Here's the image augmentation code:
batch_size = 16
train_datagen = ImageDataGenerator(rescale=1./255, validation_split=0.2)
# test_datagen = ImageDataGenerator(rescale=1./255)
# Use flow from dataframe
train_generator = train_datagen.flow_from_dataframe(
dataframe=train,
directory="train_images",
x_col="id",
y_col=["not_ready", "ready"],
target_size=(300, 300),
batch_size=batch_size,
class_mode="raw",
color_mode="grayscale",
subset="training")
validation_generator = train_datagen.flow_from_dataframe(
dataframe=train,
directory="train_images",
x_col="id",
y_col=["not_ready", "ready"],
target_size=(300, 300),
batch_size=batch_size,
class_mode="raw",
color_mode="grayscale",
subset="validation")
Setup the model:
early_stopping = EarlyStopping(monitor='loss',mode='min',verbose=1,patience=7, restore_best_weights=True)
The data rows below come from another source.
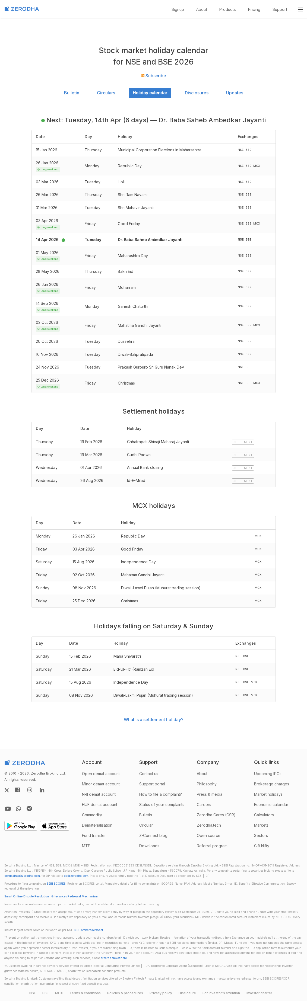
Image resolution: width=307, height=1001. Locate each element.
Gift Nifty (261, 845)
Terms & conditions (85, 993)
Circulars (106, 92)
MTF (86, 845)
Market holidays (268, 794)
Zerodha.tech (209, 825)
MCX (59, 993)
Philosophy (207, 784)
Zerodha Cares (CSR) (216, 815)
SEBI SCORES (56, 883)
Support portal (152, 784)
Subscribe (153, 75)
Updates (234, 92)
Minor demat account (101, 784)
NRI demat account (99, 794)
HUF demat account (99, 804)
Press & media (209, 794)
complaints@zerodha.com (22, 876)
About (201, 9)
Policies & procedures (125, 993)
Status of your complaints (161, 804)
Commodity (92, 815)
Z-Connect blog (153, 835)
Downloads (149, 845)
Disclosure (187, 993)
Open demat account (101, 773)
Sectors (261, 835)
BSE (45, 993)
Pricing (254, 9)
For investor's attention (221, 993)
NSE (32, 993)
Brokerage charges (271, 784)
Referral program (212, 845)
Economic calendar (271, 804)
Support (280, 9)
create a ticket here (114, 958)
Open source (208, 835)
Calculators (264, 815)
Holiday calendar (150, 92)
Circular (146, 825)
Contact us (148, 773)
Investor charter (259, 993)
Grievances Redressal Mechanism (74, 896)
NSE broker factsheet (88, 930)
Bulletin (71, 92)
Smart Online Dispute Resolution (26, 896)
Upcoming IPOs (267, 773)
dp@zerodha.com (76, 876)
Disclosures (196, 92)
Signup (178, 9)
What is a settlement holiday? (153, 719)
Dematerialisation (97, 825)
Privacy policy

opt = Adam(learning_rate=0.0002)
model.compile(optimizer=opt, loss='binary_crossentropy', metrics=['accuracy'])
history = model.fit(train_generator,
steps_per_epoch=train_generator.n // batch_size,
epochs=100,
validation_data=validation_generator,
validation_steps=validation_generator.n // batch_size,
callbacks=[early_stopping])
And print the history keys:
print(history.history.keys())
But the results:
dict_keys(['loss', 'accuracy'])
There's no val_loss
and val_accuracy
when I've already had validation_data
. Why is that and how to make them appear?